• **The exercise**: Copy the data verbatim, starting at the line containing "550x453 pixels. Task: Click" and continuing up to and including the line containing "Expand Missing fields".

• **Data for the task**:
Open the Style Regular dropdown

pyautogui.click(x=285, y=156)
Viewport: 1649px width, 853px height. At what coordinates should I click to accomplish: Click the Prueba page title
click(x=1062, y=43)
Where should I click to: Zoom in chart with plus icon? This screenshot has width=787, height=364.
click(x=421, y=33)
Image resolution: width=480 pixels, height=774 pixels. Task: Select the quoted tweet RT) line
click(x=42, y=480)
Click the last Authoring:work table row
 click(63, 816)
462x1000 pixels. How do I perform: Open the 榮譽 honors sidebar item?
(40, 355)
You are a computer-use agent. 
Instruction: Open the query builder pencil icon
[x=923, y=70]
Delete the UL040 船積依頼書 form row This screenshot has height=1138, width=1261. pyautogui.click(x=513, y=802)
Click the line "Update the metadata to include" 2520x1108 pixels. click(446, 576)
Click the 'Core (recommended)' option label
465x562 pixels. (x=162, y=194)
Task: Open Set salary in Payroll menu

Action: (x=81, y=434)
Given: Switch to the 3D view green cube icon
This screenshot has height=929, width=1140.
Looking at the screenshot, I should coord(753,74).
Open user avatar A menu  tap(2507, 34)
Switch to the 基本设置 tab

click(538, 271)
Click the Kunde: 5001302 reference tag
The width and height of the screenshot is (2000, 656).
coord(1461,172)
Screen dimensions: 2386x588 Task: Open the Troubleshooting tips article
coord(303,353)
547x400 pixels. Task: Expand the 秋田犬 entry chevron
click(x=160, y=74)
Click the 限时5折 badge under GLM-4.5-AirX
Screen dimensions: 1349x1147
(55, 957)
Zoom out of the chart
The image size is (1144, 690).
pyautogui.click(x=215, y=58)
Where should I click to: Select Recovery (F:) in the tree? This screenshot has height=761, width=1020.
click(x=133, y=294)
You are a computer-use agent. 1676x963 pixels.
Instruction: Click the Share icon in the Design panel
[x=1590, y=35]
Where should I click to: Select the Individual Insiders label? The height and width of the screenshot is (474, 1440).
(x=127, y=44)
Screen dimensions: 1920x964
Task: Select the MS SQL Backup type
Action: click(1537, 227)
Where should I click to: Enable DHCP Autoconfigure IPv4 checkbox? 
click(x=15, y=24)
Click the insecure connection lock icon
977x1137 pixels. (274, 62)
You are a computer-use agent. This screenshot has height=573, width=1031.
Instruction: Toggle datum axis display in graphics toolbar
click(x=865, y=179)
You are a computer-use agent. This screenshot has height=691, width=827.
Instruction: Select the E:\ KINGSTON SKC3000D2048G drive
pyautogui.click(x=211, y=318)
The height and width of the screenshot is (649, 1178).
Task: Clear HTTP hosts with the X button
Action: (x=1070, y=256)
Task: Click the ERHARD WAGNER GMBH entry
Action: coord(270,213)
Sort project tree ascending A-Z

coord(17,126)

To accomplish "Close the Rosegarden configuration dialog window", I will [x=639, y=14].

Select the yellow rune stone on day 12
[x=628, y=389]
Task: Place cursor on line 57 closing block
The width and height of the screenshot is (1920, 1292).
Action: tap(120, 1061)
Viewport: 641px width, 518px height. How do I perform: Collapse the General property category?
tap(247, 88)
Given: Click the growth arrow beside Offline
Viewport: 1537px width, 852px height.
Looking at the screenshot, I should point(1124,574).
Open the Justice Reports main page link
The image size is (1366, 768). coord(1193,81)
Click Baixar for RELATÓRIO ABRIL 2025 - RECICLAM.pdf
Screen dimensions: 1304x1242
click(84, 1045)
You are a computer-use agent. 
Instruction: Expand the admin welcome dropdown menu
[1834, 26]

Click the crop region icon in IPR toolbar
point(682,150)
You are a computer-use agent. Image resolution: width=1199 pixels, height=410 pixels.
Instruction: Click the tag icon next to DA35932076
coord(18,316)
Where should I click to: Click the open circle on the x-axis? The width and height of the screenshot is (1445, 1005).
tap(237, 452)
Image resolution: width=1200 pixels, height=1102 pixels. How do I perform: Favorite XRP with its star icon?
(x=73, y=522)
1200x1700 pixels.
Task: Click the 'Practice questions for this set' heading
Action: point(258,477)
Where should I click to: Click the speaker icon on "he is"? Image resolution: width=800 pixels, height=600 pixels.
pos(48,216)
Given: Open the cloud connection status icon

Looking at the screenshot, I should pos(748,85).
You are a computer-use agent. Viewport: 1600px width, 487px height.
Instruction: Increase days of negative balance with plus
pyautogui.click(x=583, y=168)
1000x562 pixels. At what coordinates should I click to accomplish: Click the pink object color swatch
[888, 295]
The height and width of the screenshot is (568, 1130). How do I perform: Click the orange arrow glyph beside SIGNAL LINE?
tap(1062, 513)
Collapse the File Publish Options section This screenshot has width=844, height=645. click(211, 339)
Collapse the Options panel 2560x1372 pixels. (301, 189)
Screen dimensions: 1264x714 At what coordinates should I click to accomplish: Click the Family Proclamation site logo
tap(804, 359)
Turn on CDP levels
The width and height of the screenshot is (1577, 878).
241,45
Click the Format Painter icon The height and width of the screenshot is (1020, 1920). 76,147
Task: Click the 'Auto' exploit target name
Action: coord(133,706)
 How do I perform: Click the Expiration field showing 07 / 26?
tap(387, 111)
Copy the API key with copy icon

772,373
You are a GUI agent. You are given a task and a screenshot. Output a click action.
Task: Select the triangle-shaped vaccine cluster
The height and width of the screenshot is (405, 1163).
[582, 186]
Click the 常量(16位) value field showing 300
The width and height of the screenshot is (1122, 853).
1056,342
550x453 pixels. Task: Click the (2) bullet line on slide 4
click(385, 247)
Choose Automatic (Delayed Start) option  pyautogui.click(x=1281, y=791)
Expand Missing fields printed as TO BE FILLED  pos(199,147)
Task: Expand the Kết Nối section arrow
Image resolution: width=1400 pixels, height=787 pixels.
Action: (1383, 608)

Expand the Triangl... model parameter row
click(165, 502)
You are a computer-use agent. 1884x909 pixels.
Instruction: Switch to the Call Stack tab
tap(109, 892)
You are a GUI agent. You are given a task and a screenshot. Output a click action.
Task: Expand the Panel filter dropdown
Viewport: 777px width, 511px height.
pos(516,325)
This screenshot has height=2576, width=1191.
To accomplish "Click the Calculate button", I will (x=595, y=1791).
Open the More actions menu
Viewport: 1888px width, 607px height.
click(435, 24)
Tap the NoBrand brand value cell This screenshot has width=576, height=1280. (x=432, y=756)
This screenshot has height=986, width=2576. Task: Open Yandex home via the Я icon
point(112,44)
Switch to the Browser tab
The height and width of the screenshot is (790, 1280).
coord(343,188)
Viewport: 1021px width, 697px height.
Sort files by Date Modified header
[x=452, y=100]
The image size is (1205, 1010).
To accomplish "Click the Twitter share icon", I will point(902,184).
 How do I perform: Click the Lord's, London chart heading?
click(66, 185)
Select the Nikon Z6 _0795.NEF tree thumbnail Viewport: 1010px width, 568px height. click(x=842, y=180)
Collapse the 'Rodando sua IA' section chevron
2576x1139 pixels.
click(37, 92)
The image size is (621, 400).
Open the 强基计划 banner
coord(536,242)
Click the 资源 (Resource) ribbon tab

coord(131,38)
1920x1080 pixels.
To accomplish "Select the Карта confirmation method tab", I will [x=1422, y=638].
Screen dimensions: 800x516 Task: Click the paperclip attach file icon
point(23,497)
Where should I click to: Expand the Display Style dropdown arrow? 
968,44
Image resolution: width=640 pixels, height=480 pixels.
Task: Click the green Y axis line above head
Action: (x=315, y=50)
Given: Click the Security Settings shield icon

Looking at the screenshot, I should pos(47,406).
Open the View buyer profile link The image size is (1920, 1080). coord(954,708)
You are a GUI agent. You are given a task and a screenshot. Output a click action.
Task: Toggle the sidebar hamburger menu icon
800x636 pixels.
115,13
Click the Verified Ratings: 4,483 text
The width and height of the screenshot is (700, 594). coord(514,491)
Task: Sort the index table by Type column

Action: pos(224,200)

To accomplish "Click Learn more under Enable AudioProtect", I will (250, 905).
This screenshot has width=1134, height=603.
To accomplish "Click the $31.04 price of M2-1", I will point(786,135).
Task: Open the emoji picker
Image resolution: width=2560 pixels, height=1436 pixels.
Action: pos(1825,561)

• **Problem solution**:
550x453 pixels. Task: Click the (2) bullet line on slide 4
click(385, 247)
Choose Automatic (Delayed Start) option  pyautogui.click(x=1281, y=791)
Expand Missing fields printed as TO BE FILLED  pos(199,147)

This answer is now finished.